*ACTIVITY:* Whichever lines include the word "computer", copy them as they appear in the data.

*EXTRACTED DATA:*
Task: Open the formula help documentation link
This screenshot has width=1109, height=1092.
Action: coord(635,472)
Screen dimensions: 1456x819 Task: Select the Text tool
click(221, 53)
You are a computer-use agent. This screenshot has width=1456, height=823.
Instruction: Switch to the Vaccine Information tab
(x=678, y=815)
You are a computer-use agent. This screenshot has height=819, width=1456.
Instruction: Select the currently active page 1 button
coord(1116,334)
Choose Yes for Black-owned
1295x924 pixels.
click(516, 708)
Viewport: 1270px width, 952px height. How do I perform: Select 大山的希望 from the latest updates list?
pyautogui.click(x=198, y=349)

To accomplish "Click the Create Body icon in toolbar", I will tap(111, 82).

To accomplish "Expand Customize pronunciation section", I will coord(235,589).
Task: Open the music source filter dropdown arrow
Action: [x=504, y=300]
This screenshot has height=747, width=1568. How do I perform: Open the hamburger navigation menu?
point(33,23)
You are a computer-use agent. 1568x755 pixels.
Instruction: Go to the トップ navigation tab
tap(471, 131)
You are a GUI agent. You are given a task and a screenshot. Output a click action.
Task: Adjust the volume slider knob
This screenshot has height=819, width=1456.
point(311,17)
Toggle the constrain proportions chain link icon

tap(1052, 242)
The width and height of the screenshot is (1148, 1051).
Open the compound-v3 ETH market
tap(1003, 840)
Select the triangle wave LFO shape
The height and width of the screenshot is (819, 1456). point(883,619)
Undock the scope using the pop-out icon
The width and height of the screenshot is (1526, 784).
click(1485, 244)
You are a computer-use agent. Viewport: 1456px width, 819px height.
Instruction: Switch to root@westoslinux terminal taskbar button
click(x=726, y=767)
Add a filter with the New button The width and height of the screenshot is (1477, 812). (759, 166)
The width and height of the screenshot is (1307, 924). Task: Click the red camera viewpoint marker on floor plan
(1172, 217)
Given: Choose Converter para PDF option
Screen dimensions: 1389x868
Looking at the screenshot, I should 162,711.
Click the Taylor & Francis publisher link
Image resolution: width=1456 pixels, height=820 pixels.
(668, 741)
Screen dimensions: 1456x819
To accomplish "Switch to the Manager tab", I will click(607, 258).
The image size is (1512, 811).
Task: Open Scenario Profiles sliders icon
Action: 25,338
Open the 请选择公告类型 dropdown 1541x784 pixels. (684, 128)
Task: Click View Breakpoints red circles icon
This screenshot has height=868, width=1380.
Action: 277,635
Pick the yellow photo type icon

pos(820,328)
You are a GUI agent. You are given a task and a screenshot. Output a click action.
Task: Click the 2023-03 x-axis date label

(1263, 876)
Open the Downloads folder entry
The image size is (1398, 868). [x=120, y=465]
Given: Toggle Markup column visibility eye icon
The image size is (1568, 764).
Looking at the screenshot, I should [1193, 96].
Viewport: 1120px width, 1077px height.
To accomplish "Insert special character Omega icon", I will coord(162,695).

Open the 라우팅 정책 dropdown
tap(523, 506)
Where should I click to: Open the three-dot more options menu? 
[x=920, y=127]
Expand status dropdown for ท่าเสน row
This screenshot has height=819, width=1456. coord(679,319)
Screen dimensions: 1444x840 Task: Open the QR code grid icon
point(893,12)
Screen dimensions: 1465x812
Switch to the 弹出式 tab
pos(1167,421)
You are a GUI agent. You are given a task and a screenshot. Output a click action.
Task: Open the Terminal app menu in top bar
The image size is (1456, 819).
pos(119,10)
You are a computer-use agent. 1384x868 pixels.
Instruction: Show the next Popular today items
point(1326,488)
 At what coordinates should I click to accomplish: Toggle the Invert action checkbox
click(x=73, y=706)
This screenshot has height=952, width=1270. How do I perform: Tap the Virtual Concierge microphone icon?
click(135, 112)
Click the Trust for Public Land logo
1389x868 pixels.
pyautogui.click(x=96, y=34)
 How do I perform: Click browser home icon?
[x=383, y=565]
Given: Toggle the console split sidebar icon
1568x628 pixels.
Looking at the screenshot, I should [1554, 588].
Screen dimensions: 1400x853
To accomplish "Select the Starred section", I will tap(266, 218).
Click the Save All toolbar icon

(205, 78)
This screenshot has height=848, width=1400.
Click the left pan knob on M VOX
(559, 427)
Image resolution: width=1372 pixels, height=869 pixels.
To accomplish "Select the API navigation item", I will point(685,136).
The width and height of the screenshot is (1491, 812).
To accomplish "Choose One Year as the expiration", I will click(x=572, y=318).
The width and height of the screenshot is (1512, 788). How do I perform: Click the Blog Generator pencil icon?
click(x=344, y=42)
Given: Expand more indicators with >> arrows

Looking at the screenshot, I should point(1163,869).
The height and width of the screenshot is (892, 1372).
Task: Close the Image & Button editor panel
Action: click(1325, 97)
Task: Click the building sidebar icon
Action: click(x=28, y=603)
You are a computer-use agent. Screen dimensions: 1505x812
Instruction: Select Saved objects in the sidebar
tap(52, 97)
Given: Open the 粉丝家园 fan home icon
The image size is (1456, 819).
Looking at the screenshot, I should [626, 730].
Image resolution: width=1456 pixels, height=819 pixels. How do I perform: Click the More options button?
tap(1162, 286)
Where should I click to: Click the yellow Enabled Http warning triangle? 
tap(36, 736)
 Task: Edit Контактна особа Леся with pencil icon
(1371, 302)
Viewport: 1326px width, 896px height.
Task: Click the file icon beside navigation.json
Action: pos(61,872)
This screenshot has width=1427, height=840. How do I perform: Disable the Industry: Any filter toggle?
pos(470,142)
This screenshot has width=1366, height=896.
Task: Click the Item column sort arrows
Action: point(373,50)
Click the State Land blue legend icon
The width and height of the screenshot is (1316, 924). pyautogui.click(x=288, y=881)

*REPLY:*
You are a computer-use agent. This screenshot has width=1456, height=823.
You are a computer-use agent. This screenshot has height=819, width=1456.
You are a computer-use agent. 1568x755 pixels.
You are a computer-use agent. Viewport: 1456px width, 819px height.
You are a computer-use agent. 1384x868 pixels.
You are a computer-use agent. Screen dimensions: 1505x812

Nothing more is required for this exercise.